裴景臣是傍晚回来的,踩着夕阳,推门看见背对着画画的苏清词。

油画布上是一幅色彩浓烈、明媚恢宏的日出。

红日升起的那一瞬间,天空和流云被染得金灿灿,壮丽的云海和晴空在细腻的笔调中交错渗透,浑然一体。

裴景臣站在苏清词身后,把下巴垫在他的肩头:“真好看。”然后趁机在苏清词侧脸上亲一口。

苏清词有点痒,说别闹。

裴景臣很听话的没再闹,然后问他:“有没有乖乖听话?”

苏清词心有灵犀的知道他在说什么,故意用肩膀顶了顶他的下巴:“没有。”

裴景臣含笑去开冰箱,几秒钟后,他拿着摩卡和冰淇淋回来,又贴近苏清词的脸上吻一下:“真乖。”
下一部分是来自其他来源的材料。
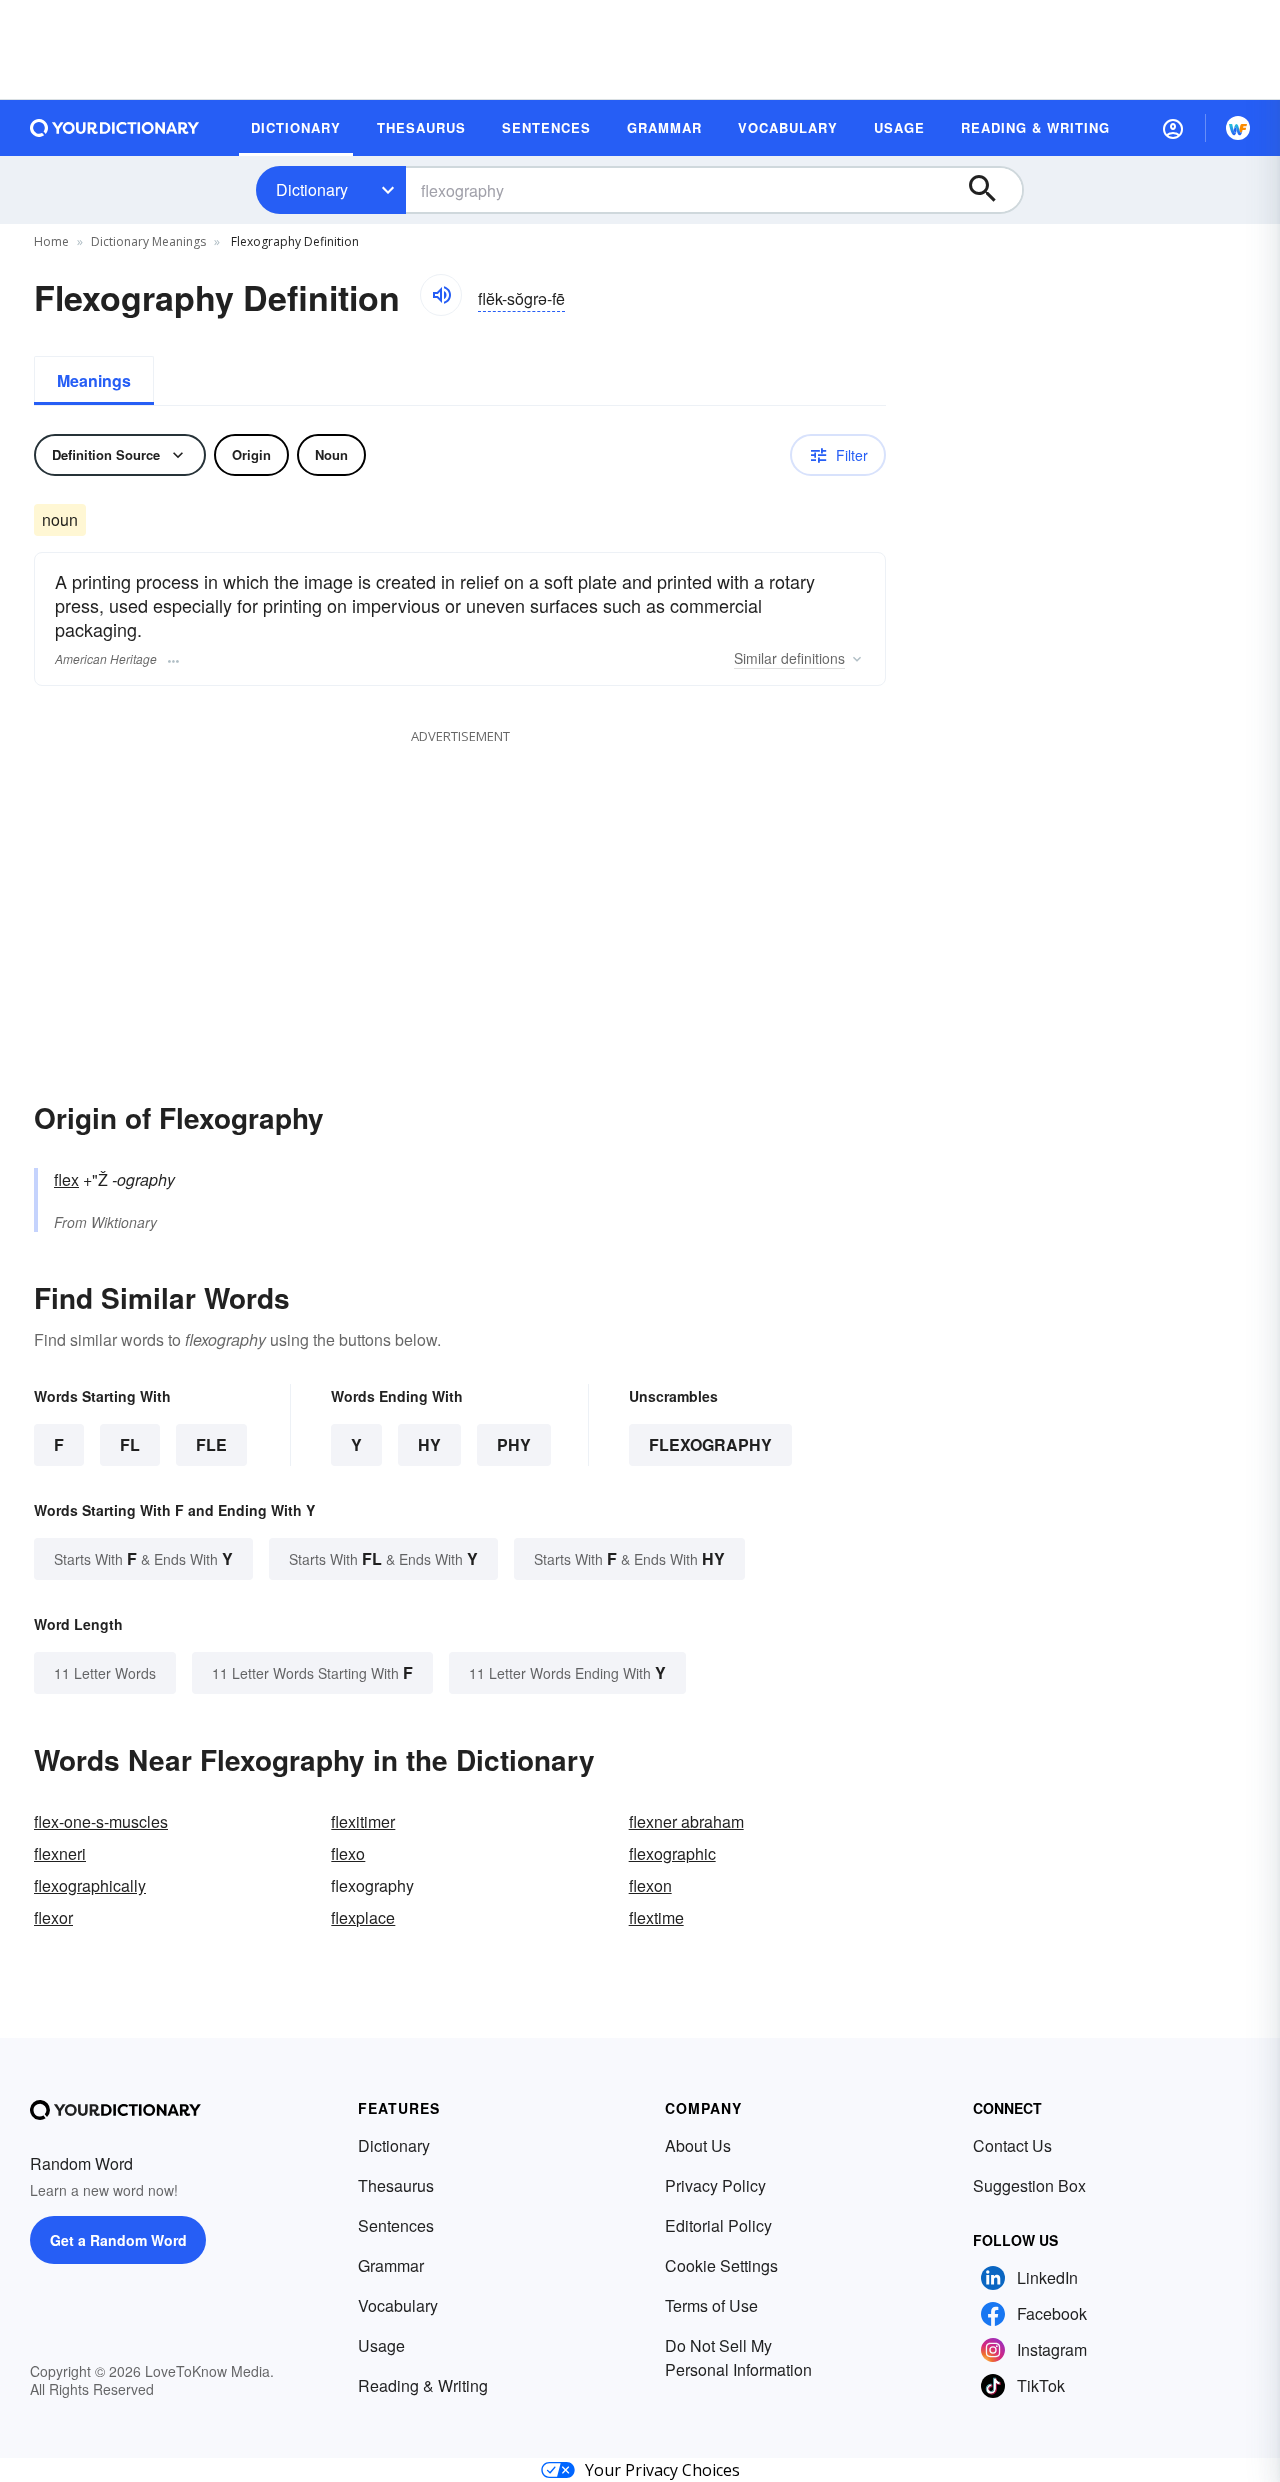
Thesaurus (396, 2185)
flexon (650, 1885)
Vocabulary (398, 2305)
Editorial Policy (718, 2225)
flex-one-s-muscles (101, 1821)
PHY (514, 1444)
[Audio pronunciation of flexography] (441, 295)
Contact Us (1012, 2145)
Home (51, 241)
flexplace (363, 1917)
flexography (710, 1444)
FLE (211, 1444)
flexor (53, 1917)
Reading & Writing (423, 2385)
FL (130, 1444)
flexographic (672, 1853)
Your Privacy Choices (662, 2470)
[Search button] (992, 190)
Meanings (94, 380)
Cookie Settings (721, 2265)
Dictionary (312, 189)
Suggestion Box (1029, 2185)
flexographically (90, 1885)
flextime (656, 1917)
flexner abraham (686, 1821)
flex (66, 1179)
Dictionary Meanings (148, 241)
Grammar (391, 2265)
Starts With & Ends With (143, 1558)
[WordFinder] (1238, 128)
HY (429, 1444)
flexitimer (363, 1821)
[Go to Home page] (115, 128)
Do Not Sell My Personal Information (738, 2357)
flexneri (60, 1853)
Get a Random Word (118, 2240)
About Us (698, 2145)
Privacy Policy (715, 2185)
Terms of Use (711, 2305)
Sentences (396, 2225)
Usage (381, 2345)
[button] (1173, 128)
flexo (348, 1853)
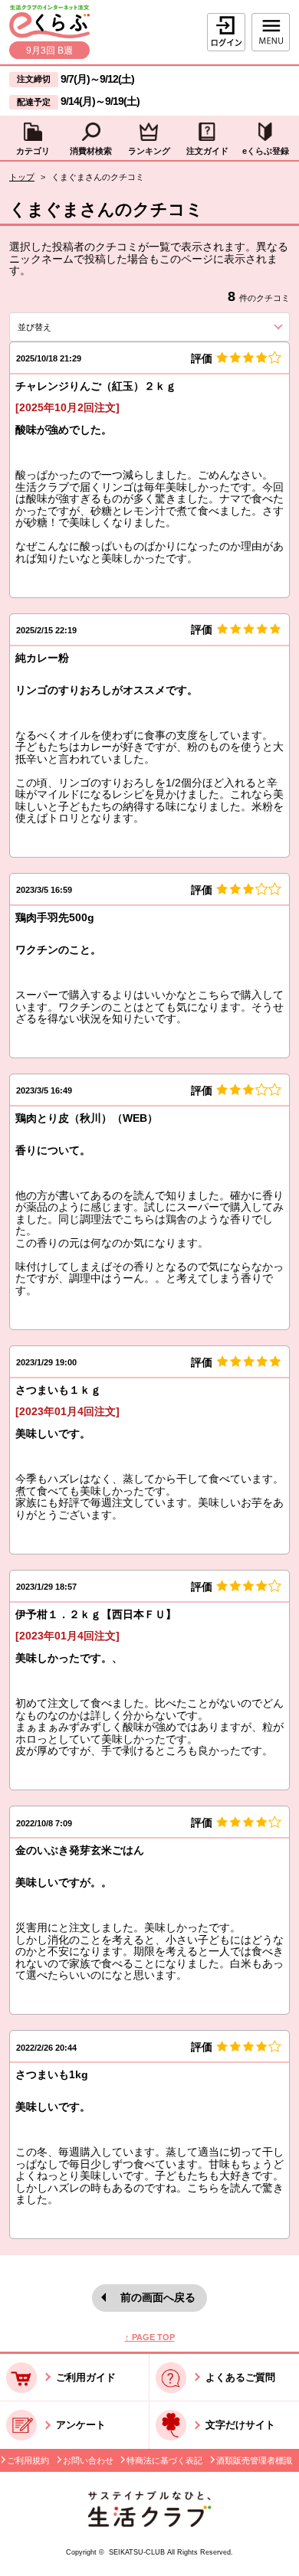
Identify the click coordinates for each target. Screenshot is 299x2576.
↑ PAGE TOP (150, 2337)
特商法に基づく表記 (164, 2460)
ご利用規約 (28, 2460)
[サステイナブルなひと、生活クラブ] (149, 2523)
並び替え (60, 327)
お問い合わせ (88, 2460)
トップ (21, 176)
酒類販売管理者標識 (254, 2460)
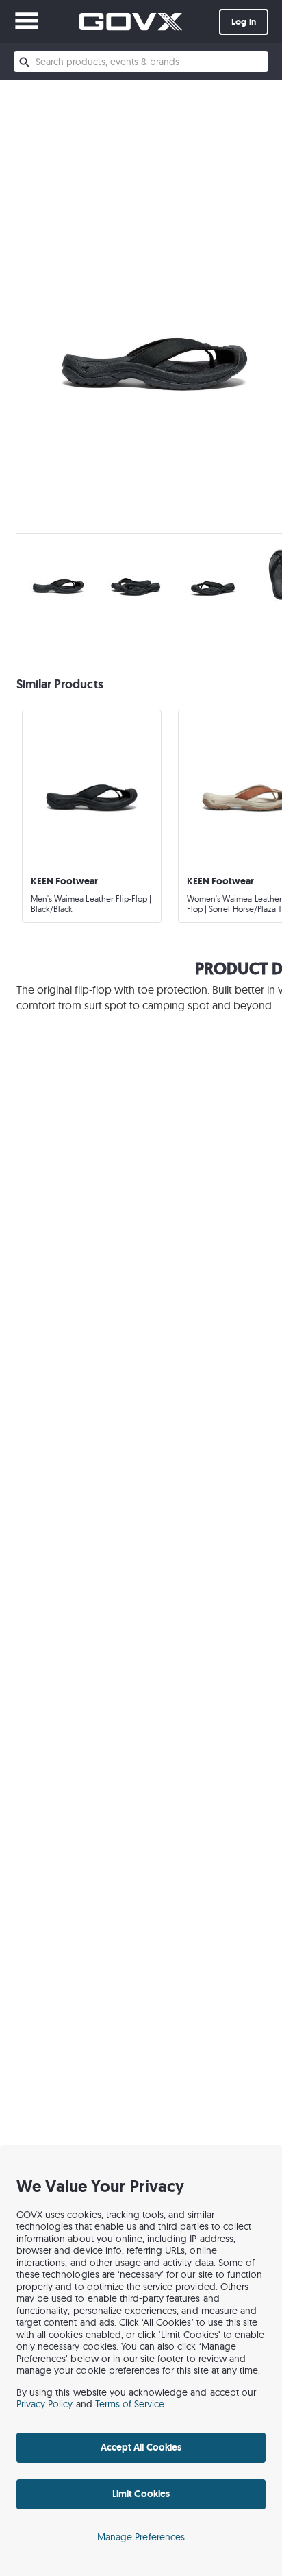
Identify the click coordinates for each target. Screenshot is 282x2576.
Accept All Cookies (141, 2447)
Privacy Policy (44, 2404)
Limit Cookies (140, 2494)
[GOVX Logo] (130, 21)
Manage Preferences (141, 2537)
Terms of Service (130, 2404)
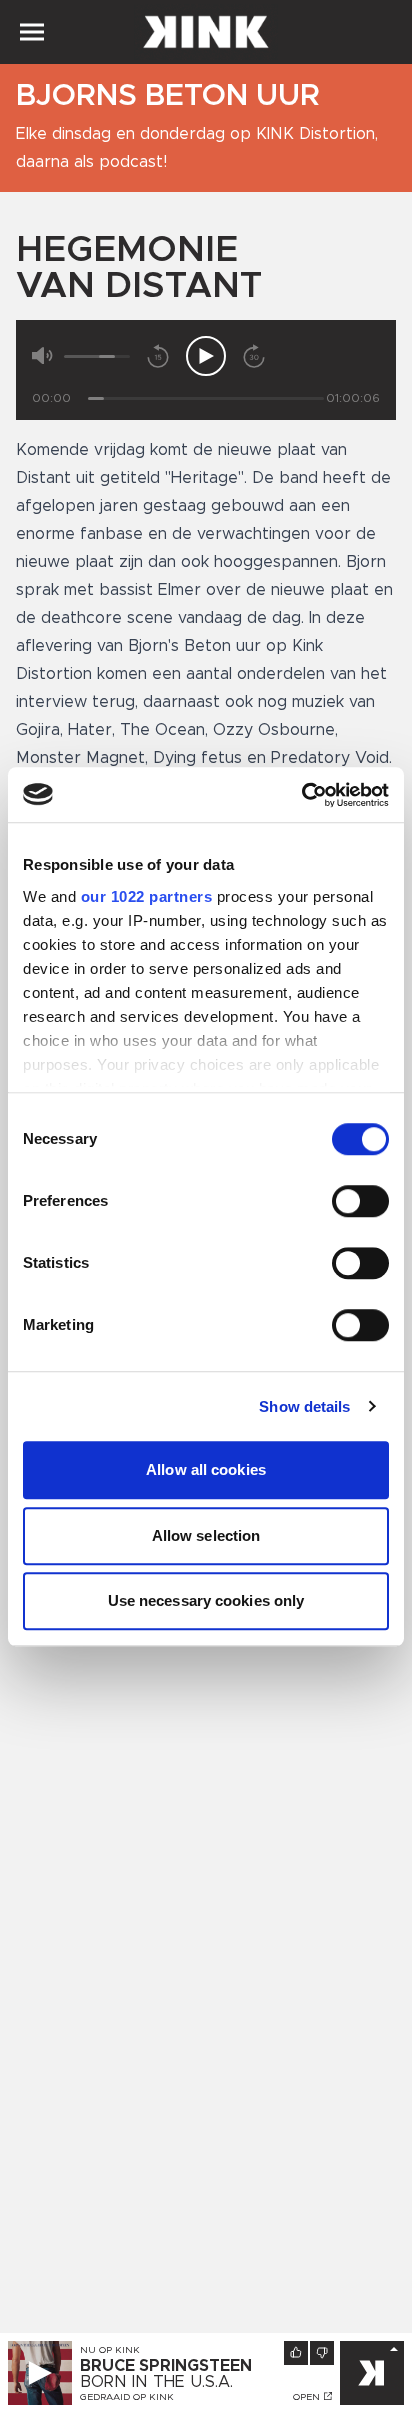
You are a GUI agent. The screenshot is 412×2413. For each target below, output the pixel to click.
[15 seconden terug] (158, 356)
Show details (304, 1406)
哄孩子似的,也不嫌腻歪。苏清词用袖子蹭蹭脸上并不存在的口水,心想从前都是自己嗲声嗲气的撒娇,现在变成裴景臣腻腻歪歪的说些肉麻话。

反正,也不讨厌就是了。

苏清词画了小半天,也累了,问裴景臣吃过晚饭没有,裴景臣说没有。

他当然要空着肚子回来一起吃。

苏清词和裴景臣面对面坐在餐桌前,只是普通的粗茶淡饭,两碗西红柿鸡蛋盖浇面和酱黄瓜,却吃得最饱最满足。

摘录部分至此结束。